This last recession really impacted just about everyone in the country and changed our values and consciousness. When the economy was booming, companies made more and more profits by selling people stuff they didn’t need, continually driving down the cost of products by using foreign manufacturers and raw materials produced elsewhere, taking major risks in order to produce major profits, and using technology wherever possible to get rid of people. Many companies created a mostly part-time workforce so they would not have to pay benefits, and used a lot of contract labor so they could expand and contract the workforce at their whim, and save on payroll taxes.

Life was good. We were all house-rich, there was plenty of work, and then it all came crashing down. There is not a person who was not somehow impacted by the recession that began in 2008, and for some, is still going on. Housing prices in places like Las Vegas and Detroit may never recover.

All of this changed the way companies define their success. No one ever really thought about what is good for the country; a business thought about what is good for their shareholders. Now, more and more companies are starting to assess their strategies in a new light.

Barclays Bank made big news at the start of 2013 by announcing that they were closing their Tax Avoidance Unit, which helped corporations avoid paying taxes on a massive scale. Some think the move was part of damage control to repair their tarnished image for rigging LIBOR and paying their executives 2 billion pounds in bonuses. The new Barclays, which is a UK bank, has decided that advising customers on how to avoid paying taxes is unethical and not for the good of the countries in which they do business.
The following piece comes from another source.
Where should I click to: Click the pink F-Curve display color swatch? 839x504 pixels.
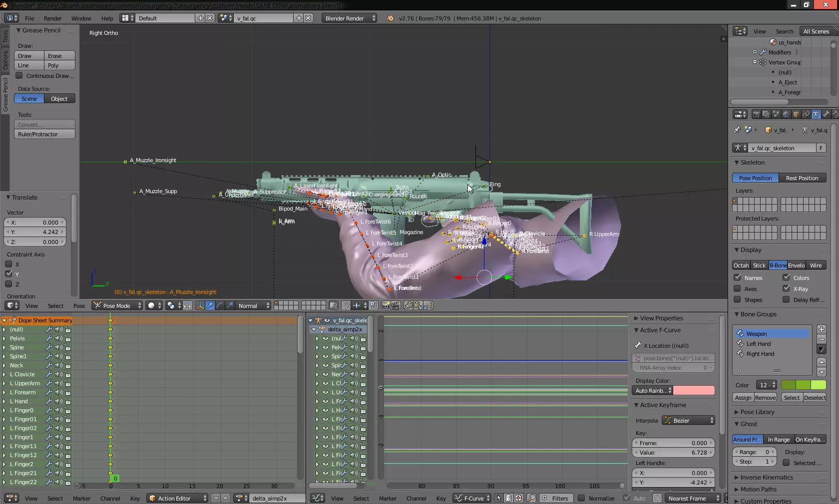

Could it be that big banks like Barclays are really sincere about supporting the local economies and countries where they do a lot of business like the UK and the U.S? Whether it is a PR stunt or due to a real change in values, the action is real, and the bank has eliminated an extremely profitable unit.
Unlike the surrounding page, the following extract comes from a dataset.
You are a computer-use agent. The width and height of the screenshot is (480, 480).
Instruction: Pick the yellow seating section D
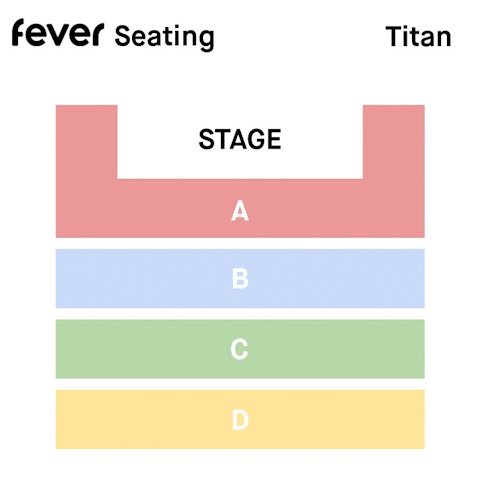coord(240,419)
We will start to see more of this in the future. Some manufacturing companies are starting to bring back previously outsourced jobs to the U.S. As wages have risen in China, Mexico and other countries, it is no longer as inexpensive to have products manufactured elsewhere. Apple, whose products are pretty much all made in China, has received a lot of backlash for using Foxconn in China to manufacture their products. Foxconn is the subject of an investigative report of suicides by workers because of the extreme stress levels.
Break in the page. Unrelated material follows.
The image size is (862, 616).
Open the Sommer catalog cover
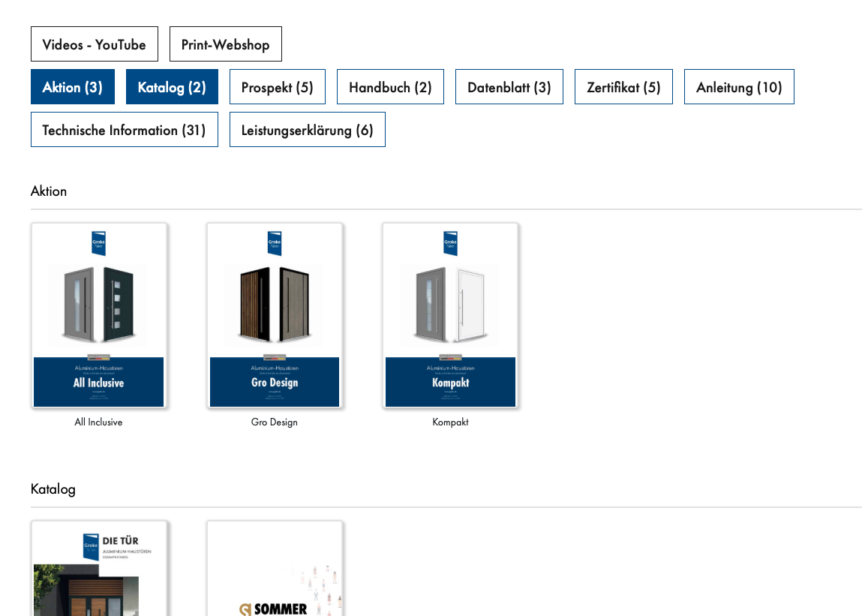(x=275, y=570)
It amounts to a financial drop in the bucket, but the $100 million Apple is investing to make some Macs in the U.S. could be priceless for national manufacturing. Apple is just one of several companies — Google is another — that has plans to import manufacturing jobs back to the U.S. because of the economic and political advantages of producing them at home. Apple CEO Tim Cook says the company will produce one of its existing lines of Mac computers in the U.S. in 2014, which represents a major change for Apple. Steve Jobs told President Obama, “Those jobs aren’t coming back” when asked at a dinner in early 2011 whether Apple would consider shifting some manufacturing to the U.S. from China. It seems now that some of those jobs are indeed coming back.

 

How Does This Impact Performance?

Doing a good job of supporting your country and community can have a big impact on your image with business and consumer customers. It can also have a big impact on potential employees. As the economy improves, people will get more selective in picking a potential employer. Being a company that is supportive of the U.S. economy is a factor important to many job seekers.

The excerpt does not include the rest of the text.